Mit dem denkmalgeschützten Altbau ist der moderne Anbau durch eine Glasfuge verbunden, „wir wollten das Biedermeierhaus nicht verstecken, es sollte weiterhin von allen Seiten sichtbar sein“, erläuterte Architekt Karl Heinz Walbrunn. Die Fassade aus Kupferzinklegierung leuchtete an diesem sonnigen Frühsommertag golden. Doch das werde nicht so bleiben, betonte Walbrunn. Die Fassade werde mit der Zeit einen grünlich-gelben, dunkleren Bronzeton annehmen. Das ist natürlich gewollt. Bronze stehe per se für Kunst, so der Architekt.

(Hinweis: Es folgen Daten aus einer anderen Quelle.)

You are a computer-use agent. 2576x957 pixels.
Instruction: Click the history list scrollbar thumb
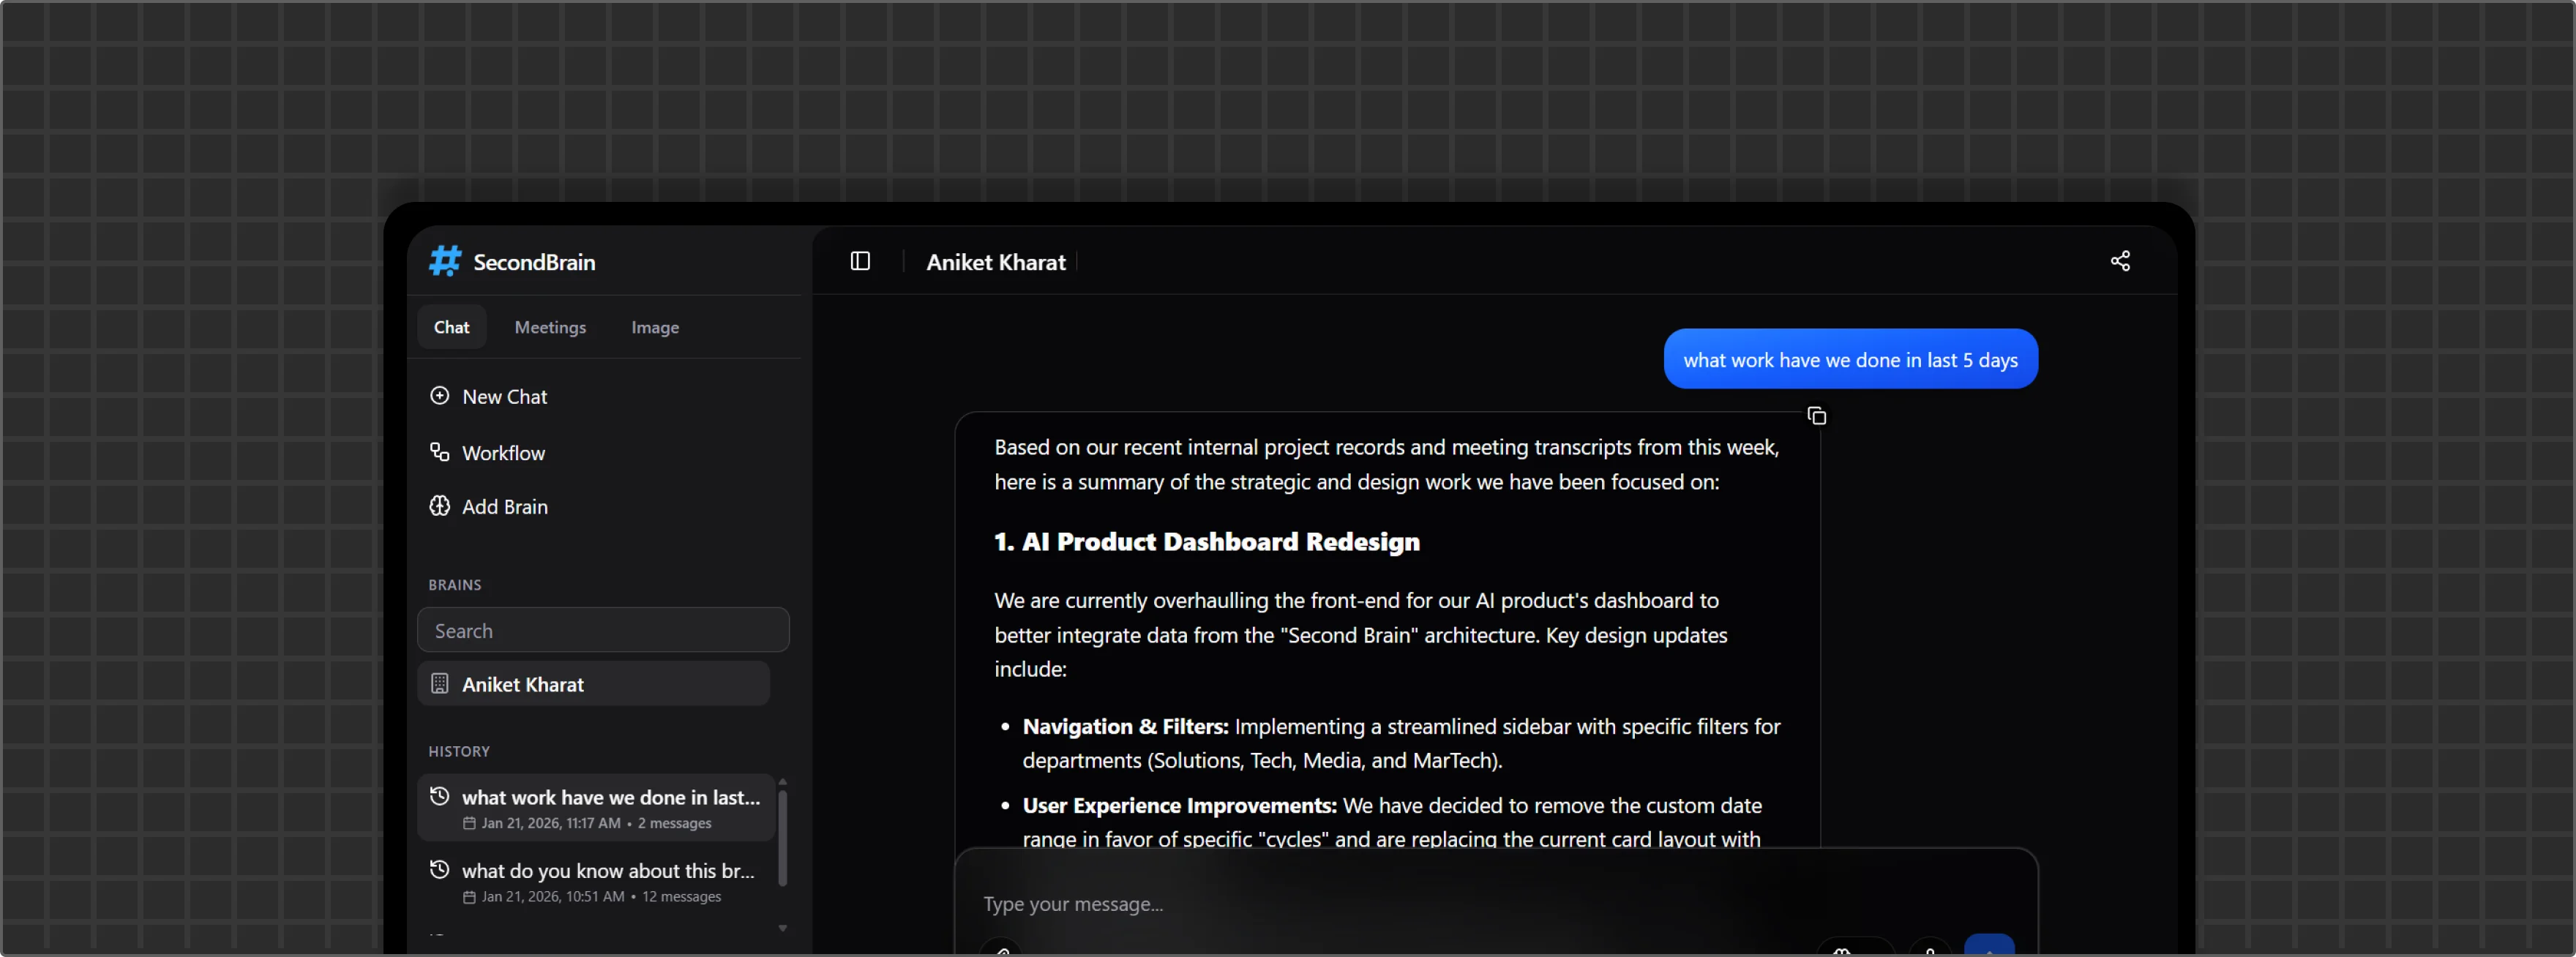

Karl Heinz Walbrunn betonte, dass der Erhalt des Gartens mit dem alten Baumbestand essenziell gewesen sei. Hier sollen bei schönem Wetter wieder Workshops abgehalten werden. Tatsächlich blieben fast alle alten Obstbäume stehen. Ein morscher Birnbaum habe gefällt werden müssen, erfuhren die Gäste. Doch auch der hat seinen Platz im Garten in einer knallblauen Version gefunden. Den Stamm hat der Erdinger Künstler Harry Seeholzer alias Harry S. mit Epoxid-Harz ausgegossen und drei Figuren darauf gesetzt. „Die Birnenpflücker“ erinnern an eine alte Erdinger Legende.

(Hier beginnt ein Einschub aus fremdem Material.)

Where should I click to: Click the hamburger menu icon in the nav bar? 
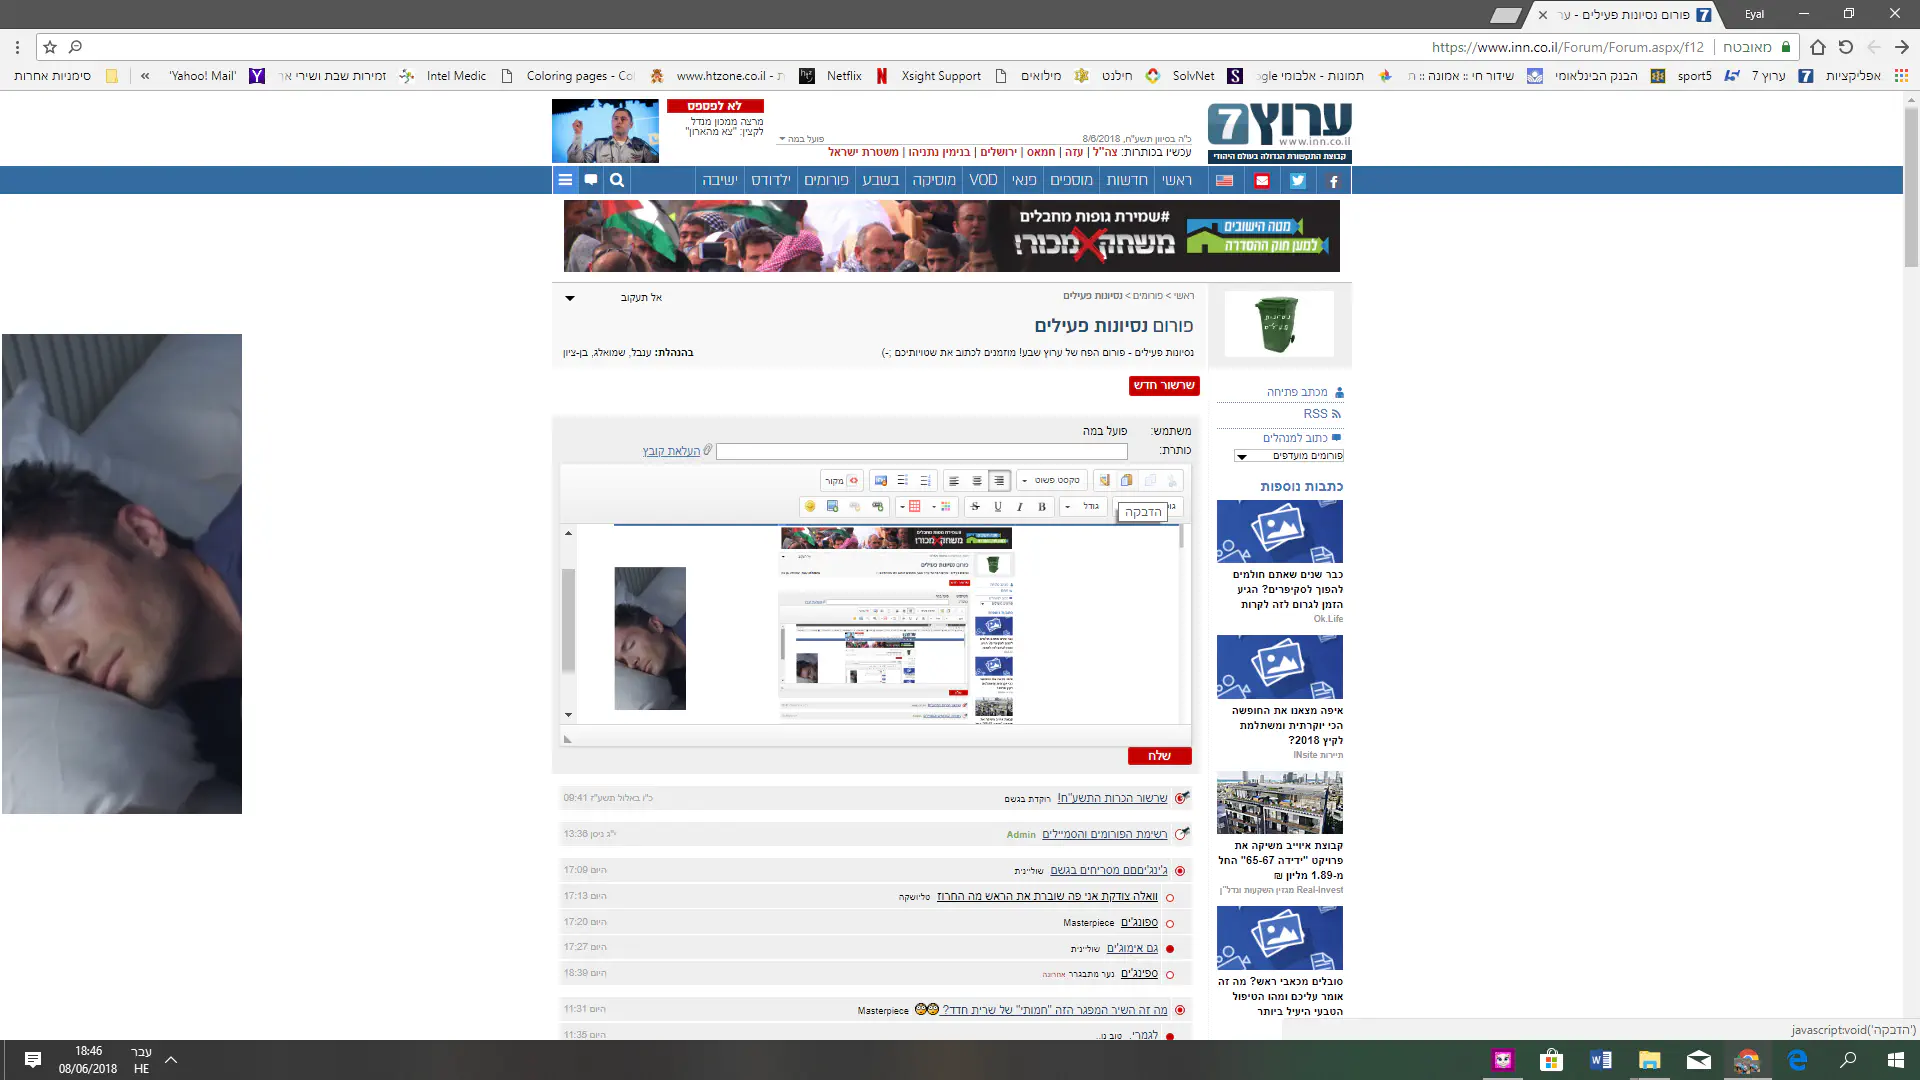(x=565, y=180)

Begeistert vom Künstlerhaus zeigten sich in den Reden die Erdinger Stadtbaumeisterin Elke Fischer, Landrat Martin Bayerstorfer sowie Professor Christian Schiebel von der Regierung von Oberbayern. Nach dem kirchlichen Segen spazierte plötzlich das Ehepaar Franz-Xaver und Margarete Stahl in den Saal. Reinhold Neugebauer als Tiermaler in weißem Kittel und mit Hut konnte sich nicht so recht mit dem modernen Ambiente anfreunden. Seine Frau (Karin Frei) versuchte zu vermitteln.
Blaue Bäume, blaue Pferde, abstrakte Motive oder gar eine an die Wand geklebte Banane – das soll Kunst sein? Gehört verboten, so Neugebauer alias Stahl. „Nein!“, widersprach Harry Seeholzer, der sich zu ihm gesellte. Er setzte zu einem flammenden Plädoyer für die Freiheit der Kunst an. „Kunst muss nicht jedem gefallen.“ Daher freue er sich, dass im Künstlerhaus künftig über Kunst „diskutiert und gerungen wird“.
Ab Dienstag, 21. April, sind sowohl das Museum Franz-Xaver Stahl als auch das Künstlerhaus an der Landshuter Straße 31 täglich außer Montag von 13 bis 17 Uhr geöffnet. Der Eintritt ist frei. Weitere Infos über Führungen und das Programm unter www.erding.de/museum-franz-xaver-stahl.